I want to look back at 9/11 coldly now. I want to save my emotions for the hundreds of thousands killed and wounded and the millions who have suffered because of the wars in Iraq and Afghanistan (our people and theirs) — suffering and death that dwarf what happened on 9/11 — suffering and death that are supposedly justified by what happened on 9/11 — suffering and death that are not ten years old but that are happening to this day. We have to look back at 9/11 coldly, or the same horrors will be occurring ten years from now as well.
The narcissism, bad faith, and bad taste of America’s 9/11 commemorations have taken on an almost Jewish quality. The official line is: We were entirely innocent. We were hated for our virtues. And because we are such good and innocent people, when we are wronged, that entitles us to do anything we want to our enemies. And lest our persecuting zeal flag, well we must never forget and never forgive, for we are the true victims, the only victims who matter. Thus we must forever commemorate our victimhood, not to avoid future horrors but to make them inevitable, so that blood may flow without ceasing.

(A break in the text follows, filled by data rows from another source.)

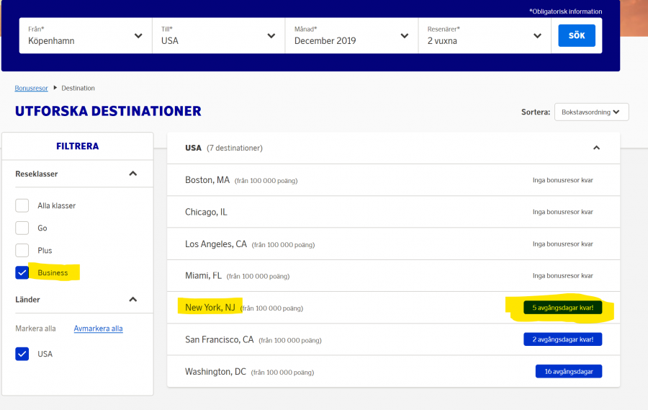Image resolution: width=648 pixels, height=410 pixels.
Task: Click the SÖK search button
Action: point(577,35)
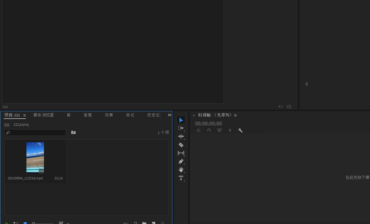Expand hidden panel tabs with double chevron
This screenshot has width=370, height=224.
coord(169,115)
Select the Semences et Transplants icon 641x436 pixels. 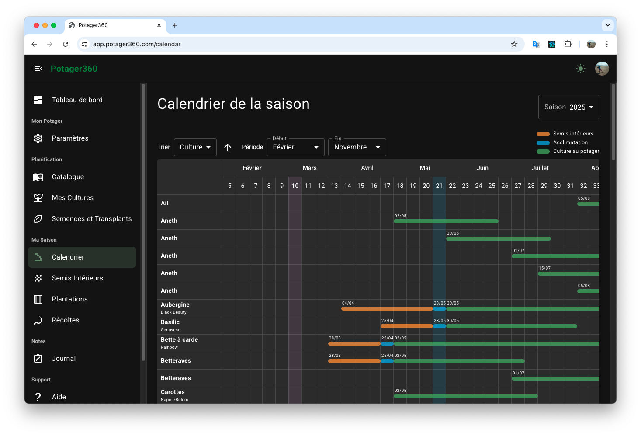click(x=38, y=218)
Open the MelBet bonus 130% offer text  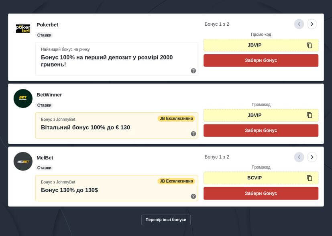click(69, 190)
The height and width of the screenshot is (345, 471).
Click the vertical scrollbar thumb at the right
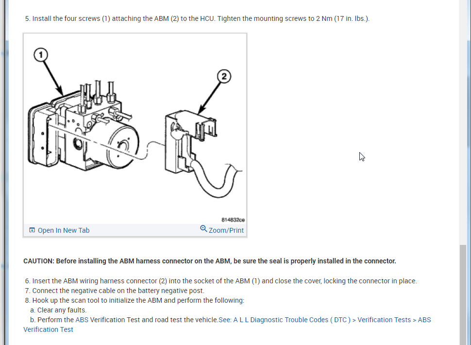463,294

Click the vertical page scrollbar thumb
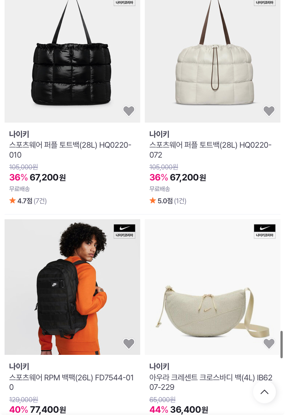[282, 344]
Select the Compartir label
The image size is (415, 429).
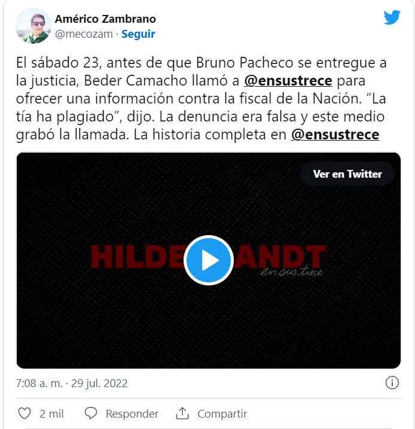click(x=222, y=413)
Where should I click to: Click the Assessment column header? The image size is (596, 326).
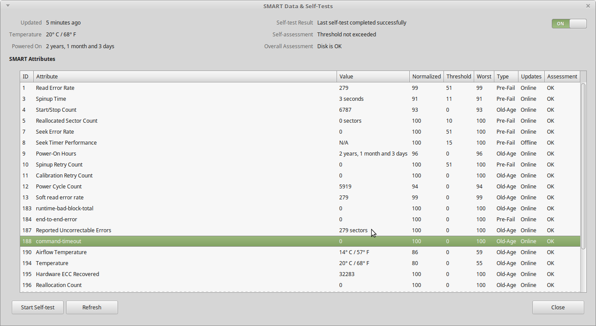click(x=562, y=76)
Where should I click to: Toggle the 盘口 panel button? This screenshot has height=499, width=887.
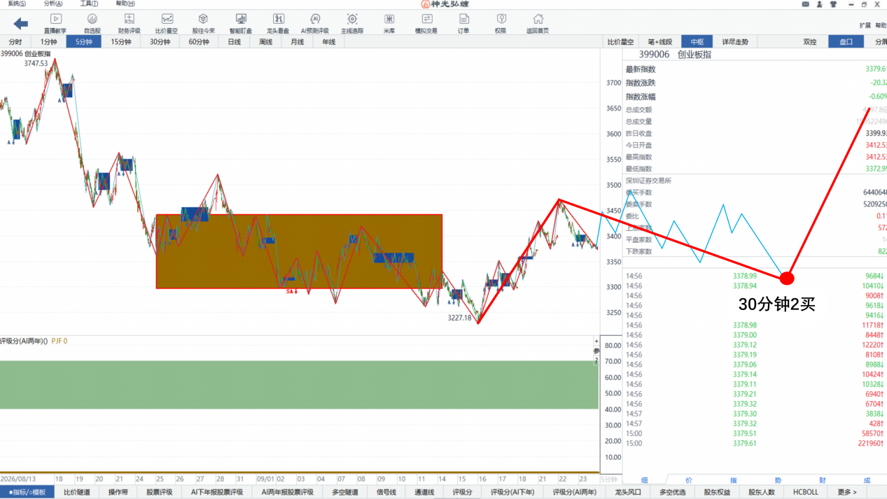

Where have we heard all that before?
Well, I just don’t have to stomach to watch it, even if they throw in an Albert Speer light show.
Instead, I have asked a number of regular Counter-Currents contributors to share their reflections on 9/11 ten years later. I will also share my thoughts in a separate piece. My single ground-rule is that these reflections be honest. Honestly angry, honestly sympathetic, honestly high-minded, honestly cold-blooded, honestly indifferent, honestly brimming with Schadenfreude — but above all honest.
I doubt we will ever have 9/11 “truth,” because we do not control access to the truth. But 9/11 honesty is completely within each individual’s power, starting right here, right now. Join us.
- Kerry Bolton, “Karma 9/11”
- Andrew Hamilton, “Reflections on 9/11, One Decade After”
- Greg Johnson, “9/11, Ten Years Later”
- Pentti Linkola, “Bull’s Eye”
- John Morgan, “Islamism: Putting the Right to Shame”
- Matt Parrott, “Twin Towers and Evil Twins”
- Michael Polignano, “September 11th Warrants Reflection, then Retaliation”
- Ted Sallis, “Thoughts on September 11, 2001”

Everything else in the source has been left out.